## TO DO
Quote every line of the material below word for word, keeping each line in its original order.

(Raw material)
%%

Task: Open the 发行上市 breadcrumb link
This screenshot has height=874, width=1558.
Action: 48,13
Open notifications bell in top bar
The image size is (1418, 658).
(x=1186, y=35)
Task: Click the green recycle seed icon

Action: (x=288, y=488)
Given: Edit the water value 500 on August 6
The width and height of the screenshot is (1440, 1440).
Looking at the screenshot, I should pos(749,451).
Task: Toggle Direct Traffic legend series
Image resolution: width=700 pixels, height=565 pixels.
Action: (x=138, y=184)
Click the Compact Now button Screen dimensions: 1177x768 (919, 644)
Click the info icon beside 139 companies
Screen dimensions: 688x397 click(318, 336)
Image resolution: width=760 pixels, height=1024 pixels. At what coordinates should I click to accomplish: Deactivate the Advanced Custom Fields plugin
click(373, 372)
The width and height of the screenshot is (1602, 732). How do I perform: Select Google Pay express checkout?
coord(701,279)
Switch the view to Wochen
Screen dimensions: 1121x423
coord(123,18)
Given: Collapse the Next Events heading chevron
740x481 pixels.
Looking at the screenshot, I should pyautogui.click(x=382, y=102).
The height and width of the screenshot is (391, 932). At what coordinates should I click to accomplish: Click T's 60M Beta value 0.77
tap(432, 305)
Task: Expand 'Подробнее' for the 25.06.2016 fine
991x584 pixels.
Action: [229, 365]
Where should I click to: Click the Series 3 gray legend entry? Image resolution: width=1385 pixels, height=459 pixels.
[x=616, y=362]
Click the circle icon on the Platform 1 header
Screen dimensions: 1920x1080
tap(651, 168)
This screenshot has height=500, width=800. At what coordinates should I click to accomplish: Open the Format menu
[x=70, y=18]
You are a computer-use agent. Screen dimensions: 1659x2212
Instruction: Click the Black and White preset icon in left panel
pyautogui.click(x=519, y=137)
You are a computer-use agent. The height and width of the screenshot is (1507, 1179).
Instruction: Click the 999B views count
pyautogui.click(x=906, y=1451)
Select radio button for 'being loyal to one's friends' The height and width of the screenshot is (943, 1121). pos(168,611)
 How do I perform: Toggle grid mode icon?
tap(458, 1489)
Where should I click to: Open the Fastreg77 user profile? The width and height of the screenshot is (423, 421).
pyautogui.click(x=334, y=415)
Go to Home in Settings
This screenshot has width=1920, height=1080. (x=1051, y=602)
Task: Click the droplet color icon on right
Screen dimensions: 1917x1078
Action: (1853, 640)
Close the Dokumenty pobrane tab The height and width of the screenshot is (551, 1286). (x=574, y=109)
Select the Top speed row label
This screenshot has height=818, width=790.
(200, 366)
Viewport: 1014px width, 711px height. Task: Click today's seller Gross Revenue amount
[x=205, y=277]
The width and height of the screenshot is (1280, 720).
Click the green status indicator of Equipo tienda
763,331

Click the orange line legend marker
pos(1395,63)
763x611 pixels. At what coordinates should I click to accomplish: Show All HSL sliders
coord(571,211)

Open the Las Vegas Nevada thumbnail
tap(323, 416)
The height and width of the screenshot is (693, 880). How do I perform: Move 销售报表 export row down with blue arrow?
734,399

%%

## EXERCISE RESPONSE
Task: Open the 发行上市 breadcrumb link
This screenshot has height=874, width=1558.
Action: 48,13
Open notifications bell in top bar
The image size is (1418, 658).
(x=1186, y=35)
Task: Click the green recycle seed icon

Action: (x=288, y=488)
Given: Edit the water value 500 on August 6
The width and height of the screenshot is (1440, 1440).
Looking at the screenshot, I should pos(749,451).
Task: Toggle Direct Traffic legend series
Image resolution: width=700 pixels, height=565 pixels.
Action: (x=138, y=184)
Click the Compact Now button Screen dimensions: 1177x768 (919, 644)
Click the info icon beside 139 companies
Screen dimensions: 688x397 click(318, 336)
Image resolution: width=760 pixels, height=1024 pixels. At what coordinates should I click to accomplish: Deactivate the Advanced Custom Fields plugin
click(373, 372)
The width and height of the screenshot is (1602, 732). How do I perform: Select Google Pay express checkout?
coord(701,279)
Switch the view to Wochen
Screen dimensions: 1121x423
coord(123,18)
Given: Collapse the Next Events heading chevron
740x481 pixels.
Looking at the screenshot, I should pyautogui.click(x=382, y=102).
The height and width of the screenshot is (391, 932). At what coordinates should I click to accomplish: Click T's 60M Beta value 0.77
tap(432, 305)
Task: Expand 'Подробнее' for the 25.06.2016 fine
991x584 pixels.
Action: [229, 365]
Where should I click to: Click the Series 3 gray legend entry? Image resolution: width=1385 pixels, height=459 pixels.
[x=616, y=362]
Click the circle icon on the Platform 1 header
Screen dimensions: 1920x1080
tap(651, 168)
This screenshot has height=500, width=800. At what coordinates should I click to accomplish: Open the Format menu
[x=70, y=18]
You are a computer-use agent. Screen dimensions: 1659x2212
Instruction: Click the Black and White preset icon in left panel
pyautogui.click(x=519, y=137)
You are a computer-use agent. The height and width of the screenshot is (1507, 1179).
Instruction: Click the 999B views count
pyautogui.click(x=906, y=1451)
Select radio button for 'being loyal to one's friends' The height and width of the screenshot is (943, 1121). pos(168,611)
 How do I perform: Toggle grid mode icon?
tap(458, 1489)
Where should I click to: Open the Fastreg77 user profile? The width and height of the screenshot is (423, 421).
pyautogui.click(x=334, y=415)
Go to Home in Settings
This screenshot has width=1920, height=1080. (x=1051, y=602)
Task: Click the droplet color icon on right
Screen dimensions: 1917x1078
Action: (1853, 640)
Close the Dokumenty pobrane tab The height and width of the screenshot is (551, 1286). (x=574, y=109)
Select the Top speed row label
This screenshot has height=818, width=790.
(200, 366)
Viewport: 1014px width, 711px height. Task: Click today's seller Gross Revenue amount
[x=205, y=277]
The width and height of the screenshot is (1280, 720).
Click the green status indicator of Equipo tienda
763,331

Click the orange line legend marker
pos(1395,63)
763x611 pixels. At what coordinates should I click to accomplish: Show All HSL sliders
coord(571,211)

Open the Las Vegas Nevada thumbnail
tap(323, 416)
The height and width of the screenshot is (693, 880). How do I perform: Move 销售报表 export row down with blue arrow?
734,399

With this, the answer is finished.